**Problem to solve**
Make an exact copy of the lines from the one holding "You are a computer-use agent. Viewport: 1372px" through the last line of the material, and output nothing else.

===== Data to process

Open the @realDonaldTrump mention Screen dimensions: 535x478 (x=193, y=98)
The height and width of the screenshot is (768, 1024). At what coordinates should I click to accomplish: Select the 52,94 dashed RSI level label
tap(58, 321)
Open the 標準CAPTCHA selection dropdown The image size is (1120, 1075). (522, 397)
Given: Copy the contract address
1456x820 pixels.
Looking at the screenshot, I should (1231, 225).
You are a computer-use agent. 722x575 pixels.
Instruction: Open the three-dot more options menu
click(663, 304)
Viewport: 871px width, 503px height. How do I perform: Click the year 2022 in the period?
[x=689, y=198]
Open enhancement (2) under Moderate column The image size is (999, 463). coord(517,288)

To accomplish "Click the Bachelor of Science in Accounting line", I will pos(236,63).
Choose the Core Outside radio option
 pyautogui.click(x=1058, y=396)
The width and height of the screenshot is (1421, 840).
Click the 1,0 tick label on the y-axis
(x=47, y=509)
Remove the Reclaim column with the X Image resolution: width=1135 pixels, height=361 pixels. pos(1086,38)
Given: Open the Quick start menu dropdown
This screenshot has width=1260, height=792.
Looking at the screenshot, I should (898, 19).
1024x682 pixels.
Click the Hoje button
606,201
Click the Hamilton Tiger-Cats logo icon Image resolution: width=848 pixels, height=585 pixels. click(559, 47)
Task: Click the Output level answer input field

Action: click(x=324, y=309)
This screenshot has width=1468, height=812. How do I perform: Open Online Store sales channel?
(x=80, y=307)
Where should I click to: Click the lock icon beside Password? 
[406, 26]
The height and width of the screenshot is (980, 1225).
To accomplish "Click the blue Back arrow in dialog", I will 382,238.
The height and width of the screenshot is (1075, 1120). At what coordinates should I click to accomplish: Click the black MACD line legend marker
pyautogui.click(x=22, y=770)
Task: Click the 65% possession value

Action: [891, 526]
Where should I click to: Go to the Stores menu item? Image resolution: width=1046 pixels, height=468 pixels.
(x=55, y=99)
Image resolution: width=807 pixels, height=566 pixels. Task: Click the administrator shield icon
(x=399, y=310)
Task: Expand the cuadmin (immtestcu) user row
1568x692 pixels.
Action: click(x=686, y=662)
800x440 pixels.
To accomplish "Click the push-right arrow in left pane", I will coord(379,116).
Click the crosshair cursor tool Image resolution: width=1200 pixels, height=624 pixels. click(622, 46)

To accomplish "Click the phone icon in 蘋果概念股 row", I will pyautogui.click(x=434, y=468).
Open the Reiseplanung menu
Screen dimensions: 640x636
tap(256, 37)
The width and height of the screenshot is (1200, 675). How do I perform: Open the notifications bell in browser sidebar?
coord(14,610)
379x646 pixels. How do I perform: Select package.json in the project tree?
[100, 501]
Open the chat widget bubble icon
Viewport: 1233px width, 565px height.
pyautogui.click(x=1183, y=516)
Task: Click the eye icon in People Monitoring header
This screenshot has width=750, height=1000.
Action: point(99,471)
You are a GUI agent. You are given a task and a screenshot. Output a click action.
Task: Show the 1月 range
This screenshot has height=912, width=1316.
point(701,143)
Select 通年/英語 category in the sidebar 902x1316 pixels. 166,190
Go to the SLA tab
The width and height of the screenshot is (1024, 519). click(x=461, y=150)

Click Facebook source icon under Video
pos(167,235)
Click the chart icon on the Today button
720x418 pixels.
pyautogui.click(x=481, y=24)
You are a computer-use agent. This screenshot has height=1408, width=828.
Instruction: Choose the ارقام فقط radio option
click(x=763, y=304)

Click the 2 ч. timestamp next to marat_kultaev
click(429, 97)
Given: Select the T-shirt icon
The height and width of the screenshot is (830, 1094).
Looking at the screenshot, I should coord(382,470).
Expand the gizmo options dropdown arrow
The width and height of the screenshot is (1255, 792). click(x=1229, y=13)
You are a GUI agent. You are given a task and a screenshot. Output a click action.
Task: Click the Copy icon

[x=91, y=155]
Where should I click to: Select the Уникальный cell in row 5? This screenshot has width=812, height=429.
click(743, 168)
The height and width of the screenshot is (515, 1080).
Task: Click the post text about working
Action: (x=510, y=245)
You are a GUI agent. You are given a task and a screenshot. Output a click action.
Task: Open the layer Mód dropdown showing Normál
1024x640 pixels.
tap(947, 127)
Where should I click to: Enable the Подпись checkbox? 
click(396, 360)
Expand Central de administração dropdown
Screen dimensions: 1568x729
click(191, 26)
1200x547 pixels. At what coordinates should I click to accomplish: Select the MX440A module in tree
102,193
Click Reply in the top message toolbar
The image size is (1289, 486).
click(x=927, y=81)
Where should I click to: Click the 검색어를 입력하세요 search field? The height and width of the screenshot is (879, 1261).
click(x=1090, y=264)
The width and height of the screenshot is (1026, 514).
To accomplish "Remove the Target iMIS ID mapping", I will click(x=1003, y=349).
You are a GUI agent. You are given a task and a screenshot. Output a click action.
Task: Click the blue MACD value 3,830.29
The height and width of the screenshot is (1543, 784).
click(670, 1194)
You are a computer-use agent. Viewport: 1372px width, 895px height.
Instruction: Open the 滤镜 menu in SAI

==========

**Response area**
You are a computer-use agent. Viewport: 1372px width, 895px height.
Instruction: Open the 滤镜 menu in SAI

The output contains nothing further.